She had revealed that her father kept a stylus and wax tablet by his pillow so that he could practise his letters in secret but was
making little progress. He knew how to write his name, of course. He had developed an impressive royal signature full of flourishes and cross-strokes. He scratched it on official documents prepared
by his secretaries, and although he might puzzle out a handful of words, reading an entire book was well beyond the limits of his capability.
Carolus’s initial boyishness had been replaced by something almost conspiratorial, as if he was about to share a secret with me.
‘Besides learning how to look after an aurochs, you will procure some other animals as my gifts for the caliph Haroun,’ he said.
‘At Your Majesty’s command,’ I answered. There was no mistaking his tone of voice; this was an order and I had no choice in the matter. He had no need to remind me that I was
an exile from my homeland and depended on Carolus for my entire existence. I was completely at the king’s disposal.
‘Alcuin told you that the elephant that died was near-white? And that white is the royal colour in Baghdad?’
‘He did, Your Majesty.’
The king opened the book. ‘Besides a pair of live aurochs, I have decided to present the caliph with a selection of different and interesting animals, all of them white.’
There was a note of self-congratulation in his voice. I sensed that what he was about to say had not been discussed with Alcuin beforehand. It made me all the more attentive and a little
uneasy.
The king was turning the pages of the book, searching for something. From where I stood I could tell that the pages were covered with coloured pictures though, as they were upside down, it was
difficult to work out exactly what they were.
‘The caliph has his own menagerie at his Baghdad palace.’ Carolus had a slight frown on his face and was talking to himself as much as he was addressing me. ‘Alcuin informs me
that his animal collection is a wonder of the world. There are strange beasts from countries as far away as India and beyond.’
He was finding it difficult to locate the right page. He reached the end of the book and began to search through it from the beginning again.
‘I must send animals that he does not already have. Animals that will amaze him, and flatter him because they, too, are white. Ah! Here is one!’
He turned the book around and held it out to show me.
The book was a bestiary, a volume where the artist had drawn pictures of strange and remarkable animals. The illustration that the king had selected was of an ice bear.
‘Imagine the effect when Haroun sees a bear that is white, and so big and powerful!’ said Carolus triumphantly. ‘He will understand that in the north we have creatures every
bit as remarkable as his tigers and lions.’
I swallowed hard, my mouth had gone dry. ‘Your Majesty, if I understand correctly, your wish is that I take an ice bear to Baghdad, as well as two aurochs?’ A worrying image had
surfaced in my head.
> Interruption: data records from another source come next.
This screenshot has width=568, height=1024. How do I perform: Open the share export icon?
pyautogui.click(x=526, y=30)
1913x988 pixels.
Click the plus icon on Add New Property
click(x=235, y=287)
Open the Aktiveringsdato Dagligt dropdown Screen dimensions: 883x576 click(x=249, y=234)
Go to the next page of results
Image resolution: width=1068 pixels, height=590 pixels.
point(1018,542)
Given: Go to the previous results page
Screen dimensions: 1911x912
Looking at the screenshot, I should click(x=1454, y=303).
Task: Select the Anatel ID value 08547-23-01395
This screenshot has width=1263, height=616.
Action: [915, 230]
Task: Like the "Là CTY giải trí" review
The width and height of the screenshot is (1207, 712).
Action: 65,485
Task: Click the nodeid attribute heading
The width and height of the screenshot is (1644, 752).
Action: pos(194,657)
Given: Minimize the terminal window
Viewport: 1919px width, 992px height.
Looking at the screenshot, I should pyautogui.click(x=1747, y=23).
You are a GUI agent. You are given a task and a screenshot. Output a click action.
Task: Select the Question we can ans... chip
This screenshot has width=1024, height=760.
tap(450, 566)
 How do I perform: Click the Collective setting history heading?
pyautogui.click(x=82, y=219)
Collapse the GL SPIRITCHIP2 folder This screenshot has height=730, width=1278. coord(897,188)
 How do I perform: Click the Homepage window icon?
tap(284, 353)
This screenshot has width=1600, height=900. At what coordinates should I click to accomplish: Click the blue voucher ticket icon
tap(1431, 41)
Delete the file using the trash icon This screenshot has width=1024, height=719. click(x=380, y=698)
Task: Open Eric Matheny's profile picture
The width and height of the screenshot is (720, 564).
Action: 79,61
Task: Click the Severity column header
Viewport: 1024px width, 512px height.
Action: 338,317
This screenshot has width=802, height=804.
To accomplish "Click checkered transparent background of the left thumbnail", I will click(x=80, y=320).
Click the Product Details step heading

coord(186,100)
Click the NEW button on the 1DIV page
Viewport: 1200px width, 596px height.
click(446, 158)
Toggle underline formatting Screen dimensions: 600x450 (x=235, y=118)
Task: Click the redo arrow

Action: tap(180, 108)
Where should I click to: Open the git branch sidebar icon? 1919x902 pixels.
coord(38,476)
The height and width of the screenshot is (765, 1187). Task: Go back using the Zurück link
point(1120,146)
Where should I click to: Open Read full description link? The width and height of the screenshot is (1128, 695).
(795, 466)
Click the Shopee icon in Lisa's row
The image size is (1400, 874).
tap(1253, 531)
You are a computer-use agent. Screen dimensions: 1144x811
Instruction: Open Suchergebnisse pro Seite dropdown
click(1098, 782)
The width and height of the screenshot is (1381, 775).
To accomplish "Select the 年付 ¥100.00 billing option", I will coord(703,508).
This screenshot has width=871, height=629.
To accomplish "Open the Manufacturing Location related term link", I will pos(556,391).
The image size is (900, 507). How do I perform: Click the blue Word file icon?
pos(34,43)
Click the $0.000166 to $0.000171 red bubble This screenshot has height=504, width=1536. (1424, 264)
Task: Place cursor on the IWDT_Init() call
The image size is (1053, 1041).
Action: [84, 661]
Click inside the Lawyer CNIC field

An animal accustomed to ice and snow would die from heat on the way to Haroun’s capital. An ice bear would never survive the trip.
‘Not a single ice bear, Sigwulf. A pair of them,’ muttered the king. He was already leafing through the pages of the bestiary again. He quickly found what he wanted, and again held
up the page for me to see.
‘And at least two of these. More, if you can get them.’
This time it was a drawing of a bird of prey. The artist had accurately sketched the elegant pointed wings, the neat head and fiercely hooked beak. He had tinted a bright yellow eye and the grey
talons, but left the sleek body uncoloured so that the bird was off-white on the page except for a very light sprinkling of dark speckles.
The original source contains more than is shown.